Document excerpt: Begin

I happened to catch a few moments of Gene Kelly and Van Johnson dancing in the 1954 MGM musical Brigadoon on television the other night.
As was typical of Kelly’s choreography, when he and Van Johnson danced together their steps mirrored each other. And Johnson, who was a pretty good hoofer, acquitted himself very well. But still I couldn’t help looking first and most often at the immortal Kelly.
Little wonder, I suppose. Gene Kelly was so talented, famously perfectionist, and a grindingly hard worker who somehow managed to make every step look fluid and easy.
So much so that when the great Latvian dancer Mikhail Baryshnikov was considering defecting to the West during the bad old Soviet days, one thing that gave him pause was that all American dancers were as skilled as Kelly or Fred Astaire. Hah! (Baryshnikov once said of Astaire, “His perfection gives us complexes, because he’s too perfect. His perfection is an absurdity that’s hard to face.”)
All that’s a given. Even though Van Johnson was pretty good I had to force myself to watch him. As I did so, it finally came to me why it took effort to notice him there next to Kelly.
Part of the reason my eyes gravitated to Gene Kelly was that he wore his pant legs hemmed quite high (we called them ‘floods’ or ‘highwaters’ when I was a kid). As he danced you could see flashes of red socks peeking through. I couldn’t see any of Van Johnson’s socks, even though red socks were his trademark.
In other words, Gene Kelly was practicing showmanship. Maybe even gamesmanship.
John Wayne practiced showmanship, too. I saw an interview wherein he confessed that he developed his famous rolling walk early in his career… when he wasn’t the featured actor… so that when he was in a scene he wouldn’t be missed, even as a secondary character.
And it’s not just performers who employ the tricks and techniques of showmanship to make them get noticed.

Document excerpt: End

* **Required action**
Render this sentence from the piece on Gene Kelly and showmanship in French: "As he danced you could see flashes of red socks peeking through."

Listed entries: Begin

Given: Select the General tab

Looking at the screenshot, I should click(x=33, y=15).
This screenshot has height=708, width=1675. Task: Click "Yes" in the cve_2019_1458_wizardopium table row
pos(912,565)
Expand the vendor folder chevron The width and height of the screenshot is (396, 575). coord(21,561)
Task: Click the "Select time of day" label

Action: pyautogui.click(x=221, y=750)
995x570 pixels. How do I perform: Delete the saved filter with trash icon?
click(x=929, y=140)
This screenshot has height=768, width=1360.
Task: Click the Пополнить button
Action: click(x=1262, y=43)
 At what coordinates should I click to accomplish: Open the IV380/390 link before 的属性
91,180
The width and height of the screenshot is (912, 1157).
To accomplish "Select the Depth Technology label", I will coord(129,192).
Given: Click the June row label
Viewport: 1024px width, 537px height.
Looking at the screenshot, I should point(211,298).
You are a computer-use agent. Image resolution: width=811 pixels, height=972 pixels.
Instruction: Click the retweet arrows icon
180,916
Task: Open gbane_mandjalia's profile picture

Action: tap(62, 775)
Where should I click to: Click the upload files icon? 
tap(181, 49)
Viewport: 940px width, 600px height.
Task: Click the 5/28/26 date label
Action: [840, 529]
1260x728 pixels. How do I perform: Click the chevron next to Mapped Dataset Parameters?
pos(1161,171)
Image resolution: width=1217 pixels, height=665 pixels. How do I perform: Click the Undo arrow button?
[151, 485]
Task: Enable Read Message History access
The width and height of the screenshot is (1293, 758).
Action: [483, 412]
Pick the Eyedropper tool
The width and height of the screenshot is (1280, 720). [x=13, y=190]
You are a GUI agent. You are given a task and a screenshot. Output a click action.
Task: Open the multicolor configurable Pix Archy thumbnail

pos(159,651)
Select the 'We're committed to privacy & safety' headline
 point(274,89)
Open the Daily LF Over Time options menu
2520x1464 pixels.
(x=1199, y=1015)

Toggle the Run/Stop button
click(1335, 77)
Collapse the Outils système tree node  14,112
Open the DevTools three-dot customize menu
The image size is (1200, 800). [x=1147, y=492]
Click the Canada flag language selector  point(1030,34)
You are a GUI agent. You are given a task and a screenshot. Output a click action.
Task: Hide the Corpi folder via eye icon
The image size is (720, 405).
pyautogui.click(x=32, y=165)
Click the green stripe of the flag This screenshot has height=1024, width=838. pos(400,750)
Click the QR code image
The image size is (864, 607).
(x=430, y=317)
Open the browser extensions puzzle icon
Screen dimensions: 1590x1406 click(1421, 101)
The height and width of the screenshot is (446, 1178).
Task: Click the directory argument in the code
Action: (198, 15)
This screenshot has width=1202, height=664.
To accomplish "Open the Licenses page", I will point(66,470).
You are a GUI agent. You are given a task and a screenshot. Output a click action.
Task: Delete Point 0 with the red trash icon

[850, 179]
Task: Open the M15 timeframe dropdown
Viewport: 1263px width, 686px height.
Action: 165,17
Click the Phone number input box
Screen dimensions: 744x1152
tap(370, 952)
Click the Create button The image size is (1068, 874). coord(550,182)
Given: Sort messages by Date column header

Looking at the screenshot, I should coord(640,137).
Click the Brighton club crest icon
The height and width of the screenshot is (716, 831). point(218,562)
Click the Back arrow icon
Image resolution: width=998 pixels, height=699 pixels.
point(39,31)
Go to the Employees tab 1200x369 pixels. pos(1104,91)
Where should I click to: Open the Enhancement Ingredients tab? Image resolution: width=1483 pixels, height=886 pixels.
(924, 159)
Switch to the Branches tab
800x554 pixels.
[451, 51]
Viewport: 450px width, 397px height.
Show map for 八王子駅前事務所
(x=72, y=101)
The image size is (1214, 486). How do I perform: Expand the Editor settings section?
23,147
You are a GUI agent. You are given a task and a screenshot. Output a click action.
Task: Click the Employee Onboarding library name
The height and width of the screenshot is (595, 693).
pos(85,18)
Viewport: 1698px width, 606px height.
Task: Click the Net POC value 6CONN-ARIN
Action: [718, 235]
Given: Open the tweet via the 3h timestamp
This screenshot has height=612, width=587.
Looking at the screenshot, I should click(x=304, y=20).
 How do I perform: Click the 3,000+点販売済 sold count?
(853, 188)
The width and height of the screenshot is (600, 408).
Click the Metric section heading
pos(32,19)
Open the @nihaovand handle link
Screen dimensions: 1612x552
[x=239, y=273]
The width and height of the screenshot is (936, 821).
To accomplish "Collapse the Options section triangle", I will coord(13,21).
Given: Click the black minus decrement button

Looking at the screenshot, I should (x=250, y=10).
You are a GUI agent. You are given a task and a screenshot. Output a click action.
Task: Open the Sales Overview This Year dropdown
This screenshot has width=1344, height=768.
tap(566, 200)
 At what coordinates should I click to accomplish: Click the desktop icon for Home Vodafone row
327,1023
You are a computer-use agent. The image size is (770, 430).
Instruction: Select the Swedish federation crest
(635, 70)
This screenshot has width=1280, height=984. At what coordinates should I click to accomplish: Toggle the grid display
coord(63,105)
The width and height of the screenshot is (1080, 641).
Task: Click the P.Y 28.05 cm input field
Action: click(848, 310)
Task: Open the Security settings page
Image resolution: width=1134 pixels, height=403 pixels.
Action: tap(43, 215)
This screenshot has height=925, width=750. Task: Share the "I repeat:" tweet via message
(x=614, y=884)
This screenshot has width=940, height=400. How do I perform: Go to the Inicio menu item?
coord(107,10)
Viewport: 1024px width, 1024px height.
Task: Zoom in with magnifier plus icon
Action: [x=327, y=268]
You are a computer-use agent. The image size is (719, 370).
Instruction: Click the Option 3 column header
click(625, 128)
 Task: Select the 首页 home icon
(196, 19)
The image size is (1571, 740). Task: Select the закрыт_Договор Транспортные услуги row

Listed entries: End

* **Written answer**
Pendant qu'il dansait, on apercevait des éclairs de chaussettes rouges qui dépassaient.